A proper standardized bytecode for browsers would (most likely) allow developers a broader range of languages to choose from as well as hiding the source code from the browser/viewer (if that's good or not is subjective of course).And other comments continue with
Just to throw a random idea out there: LLVM bytecode. That infrastructure already exists, and you get to use the ton of languages that already have a frontend for it (and more in the future, I'm sure).Ignoring the nonproductive JS-hating comments, basically the point is that people want to use various languages on the web, and they want those languages to run fast. Bytecode VMs have been very popular since Java in the 90's, and they show that multiple languages can run in a single VM while maintaining good performance, so asking for a bytecode for the web seems to make sense at first glance.
Honestly, .Net/Mono would probably be the best bet. It's mature, there are tons of languages targeting it, and it runs pretty much everywhere already as fast as native code
But already in the quotes above we see the first problem: Some people want one bytecode, others want another, for various reasons. Some people just like the languages on one VM more than another. Some bytecode VMs are proprietary or patented or tightly controlled by a single corporation, and some people don't like some of those things. So we don't actually have a candidate for a single universal bytecode for the web. What we have is a hope for an ideal bytecode - and multiple potential candidates.
Perhaps though not all of the candidates are relevant? We need to pin down the criteria for determining what is a "web bytecode". The requirements as mentioned by those requesting it include
- Support all the languages
- Run code at high speed
- Be a convenient compiler target
- Have a compact format for transfer
- Be standardized
- Be platform-independent
- Be secure
(Note that I'm not saying we shouldn't try. We should. But we shouldn't stop trying at the same time to also improve the current situation in a gradual way. My point is that the latter is more likely to succeed.)
- Fast - runs all languages at their maximal speed
- Portable - runs on all CPUs and OSes
- Safe - sandboxable so it cannot be used to get control of users' machines
Yet another area where decisions must be made is garbage collection. Different languages have different patterns of usage, both determined by the language itself and the culture around the language. For example, the new garbage collector planned for LuaJIT 3.0, a complete redesign from scratch, is not going to be a copying GC, but in other VMs there are copying GCs. Another concern is finalization: Some languages allow hooking into object destruction, either before or after the object is GC'd, while others disallow such things entirely. A design decision on that matter has implications for performance. So it is doubtful that a single GC could be truly optimal for all languages, in the sense of being "perfect" and letting everything run at maximal speed.
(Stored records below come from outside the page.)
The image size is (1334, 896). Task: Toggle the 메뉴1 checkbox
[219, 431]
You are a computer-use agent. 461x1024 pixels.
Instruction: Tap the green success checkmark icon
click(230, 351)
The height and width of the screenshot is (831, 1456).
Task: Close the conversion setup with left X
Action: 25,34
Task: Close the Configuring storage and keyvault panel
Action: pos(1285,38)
So any VM must make decisions and tradeoffs about fundamental features. There is no obvious optimal solution that is right for everything. If there were, all VMs would look the same, but they very much do not. Even relatively similar VMs like the JVM and CLR (which are similar for obvious historic reasons) have fundamental differences.
Perhaps a single VM could include all the possible basic types - both "normal" doubles and ints, and NaNboxed doubles? Both Pascal-type strings and C-type strings? Both asynchronous and synchronous APIs for everything? Of course all these things are possible, but they make things much more complicated. If you really want to squeeze every last ounce of performance out of your VM, you should keep it simple - that's what LuaJIT does, and very well. Trying to support all the things will lead to compromises, which goes against the goal of a VM that "runs all languages at their maximal speed".
(Of course there is one way to support all the things at maximal speed: Use a native platform as your VM. x86 can run Java, LuaJIT and JS all at maximal speed almost by definition. It can even be sandboxed in various ways. But it has lost the third property of being platform-independent.)
So I don't think there is much to gain, technically speaking, from considering a new bytecode for the web. The only clear advantage such an approach could give is perhaps a more elegant solution, if we started from scratch and designed a new solution with less baggage. That's an appealing idea, and in general elegance often leads to better results, but as argued earlier there would likely be no significant technical advantages to elegance in this particular case - so it would be elegance for elegance's sake.